Aim According to the palynological record, rapid plant migrations following the retreat of the last glacier were common in North America and Europe. However, providing an explanation for these rapid migration rates has been challenging considering modern‐day seed dispersal distances. We used the newly developed seed dispersal functionality in a hybrid dynamic global vegetation model ( DGVM ) to simulate two theories that have been proposed to explain rapid plant migrations: long‐distance seed dispersal and northern refugial populations. Location Idealized landscapes representing temperate and boreal regions of North America. Methods Vegetation migration rates for three species ( Acer rubrum , Fagus grandifolia and Picea glauca ) were simulated in response to climate change across a landscape.
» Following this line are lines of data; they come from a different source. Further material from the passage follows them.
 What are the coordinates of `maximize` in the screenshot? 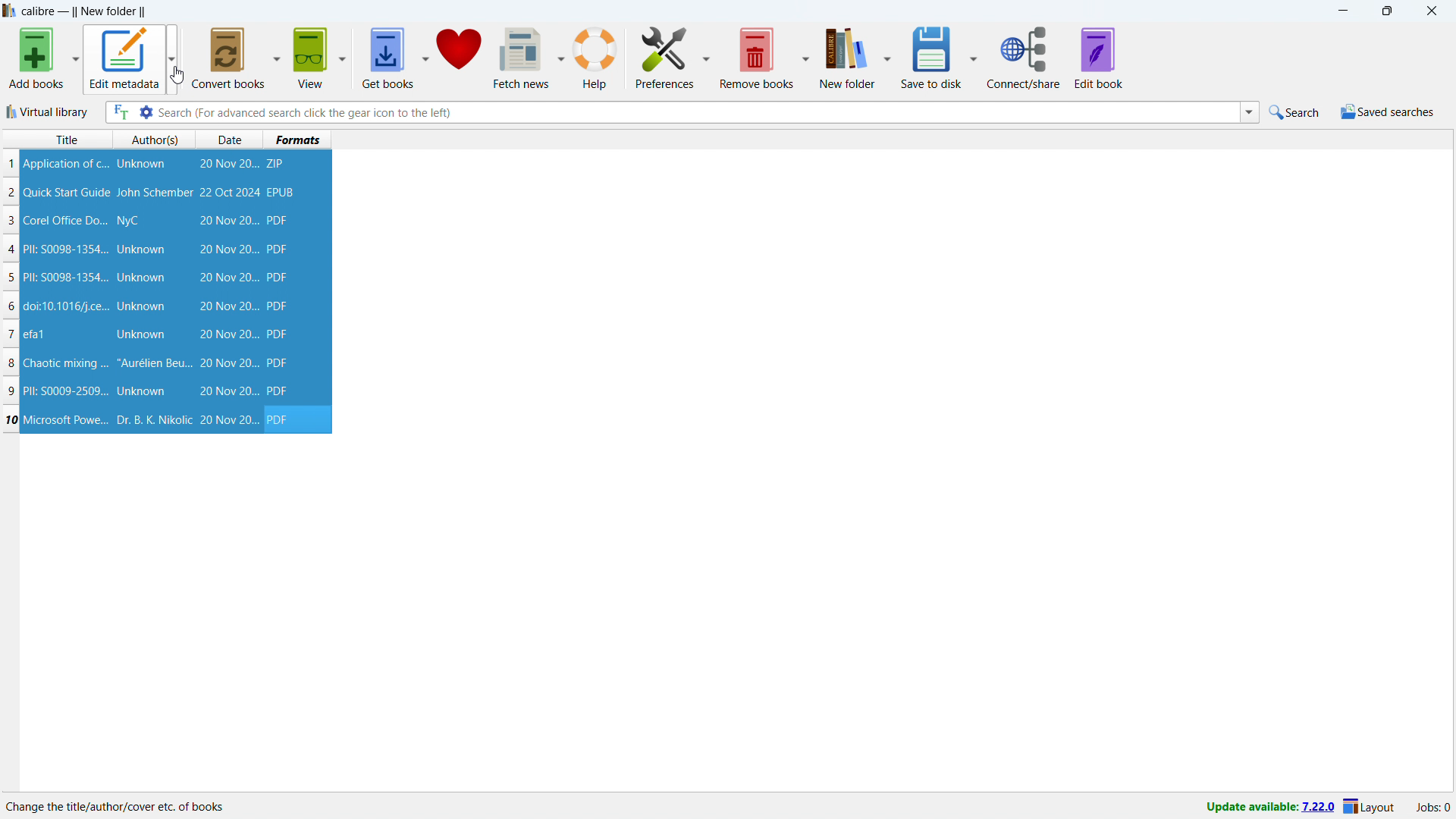 It's located at (1386, 11).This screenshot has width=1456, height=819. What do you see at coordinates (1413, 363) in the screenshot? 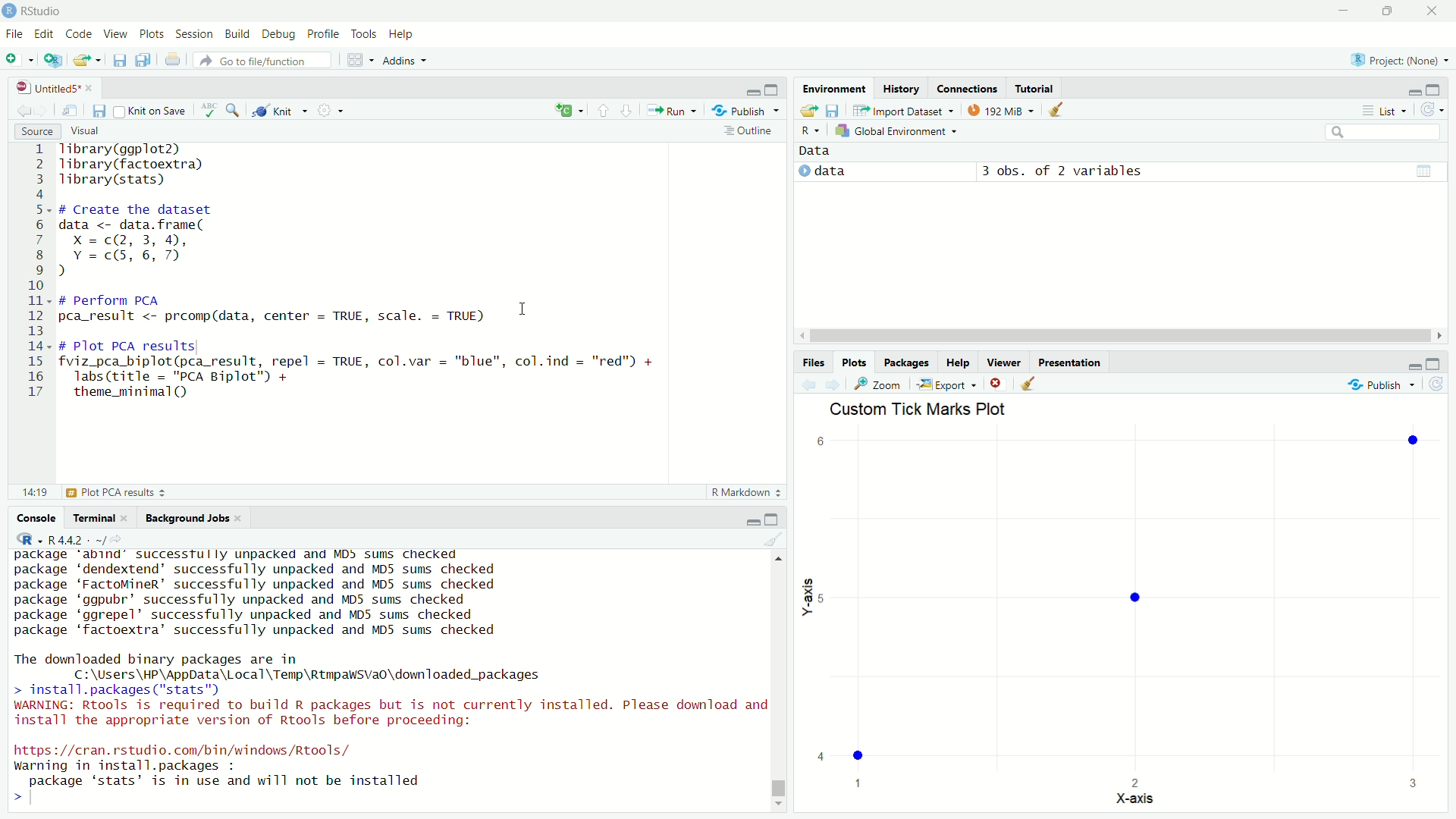
I see `minimize` at bounding box center [1413, 363].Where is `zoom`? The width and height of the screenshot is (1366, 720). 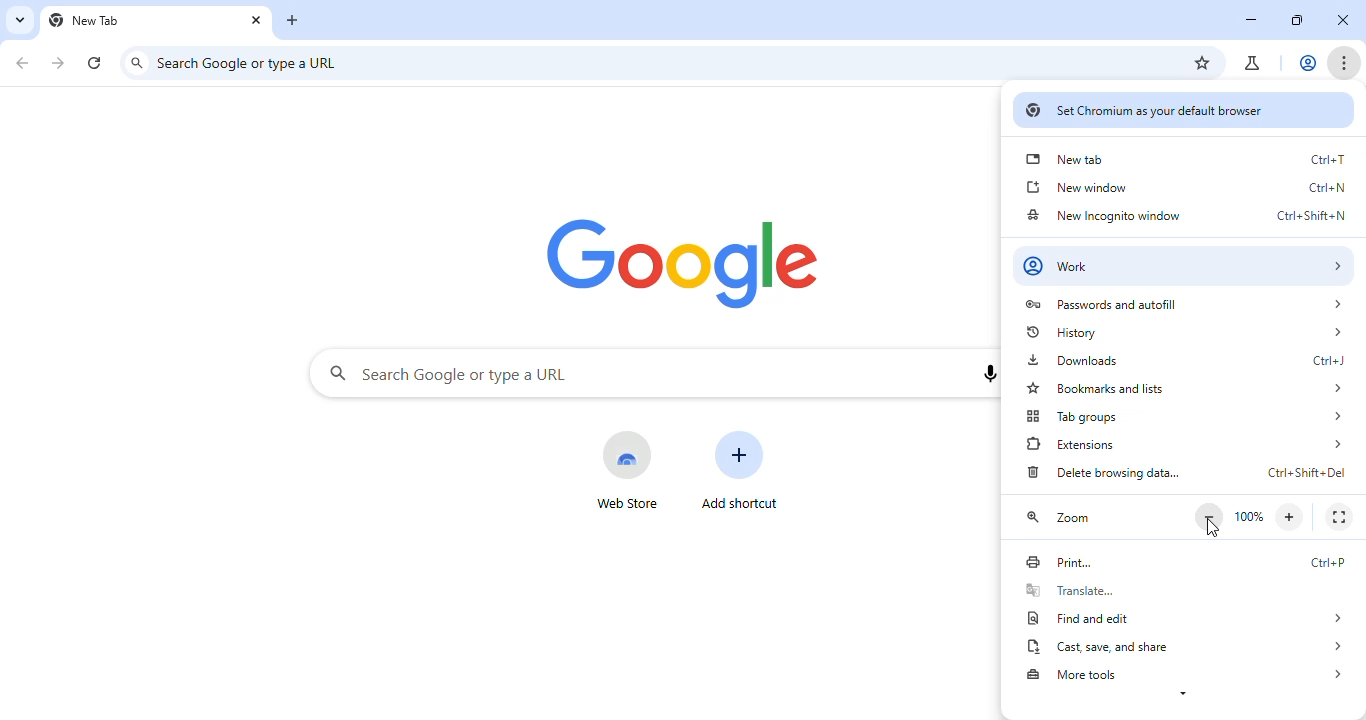
zoom is located at coordinates (1169, 63). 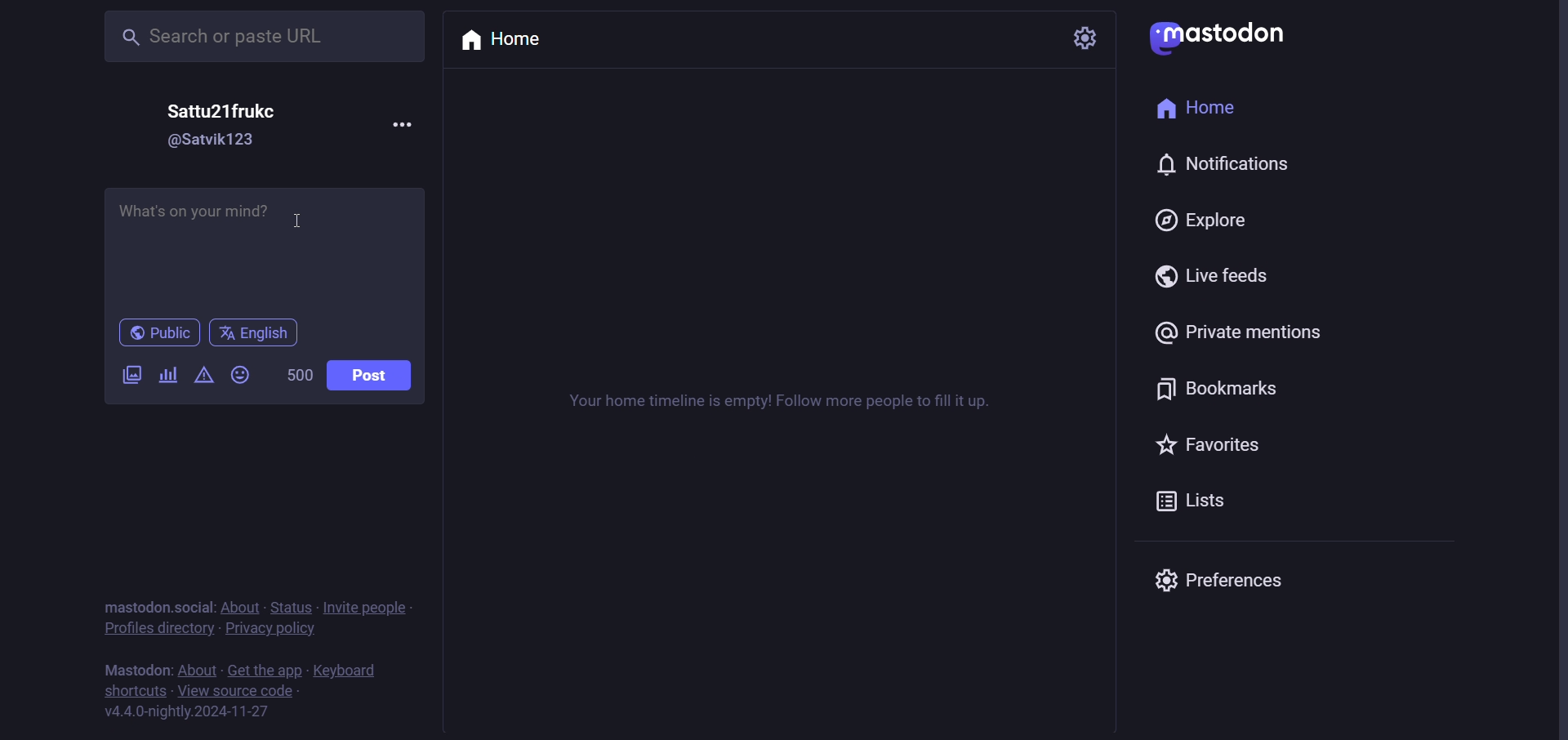 I want to click on What's on your mind?, so click(x=264, y=249).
All simulations included long‐distance seed dispersal; however, we compared landscape colonization rates both with and without the presence of northern refugial populations. Results For all three species, the colonization rates were faster when there was a northern refugial population. Increasing the number of locations of refugia further increased the rate of landscape colonization, and this was most effective when refugial populations were spatially separated. The perceived migration rates (i.e. the time it took to spread the furthest distance away from the southern refugium) were approximately twice as fast when a refugium was present. For example, A. rubrum had a perceived migration rate of 119 m yr −1 without refugia and a perceived migration rate of 204 m yr −1 with a northern refugium. Main conclusions The simulated migration rates that matched the rapid migration rates observed in the pollen record for Acer were only achieved when both long‐distance dispersal and northern refugial populations were included in the simulations. Even with refugial populations, migration rates for P. glauca and F. grandifolia were slower than historical rates. The results of this study are consistent with the hypothesis that plant migration rates calculated from the pollen record overestimate the ability of most species to track rapid climate change.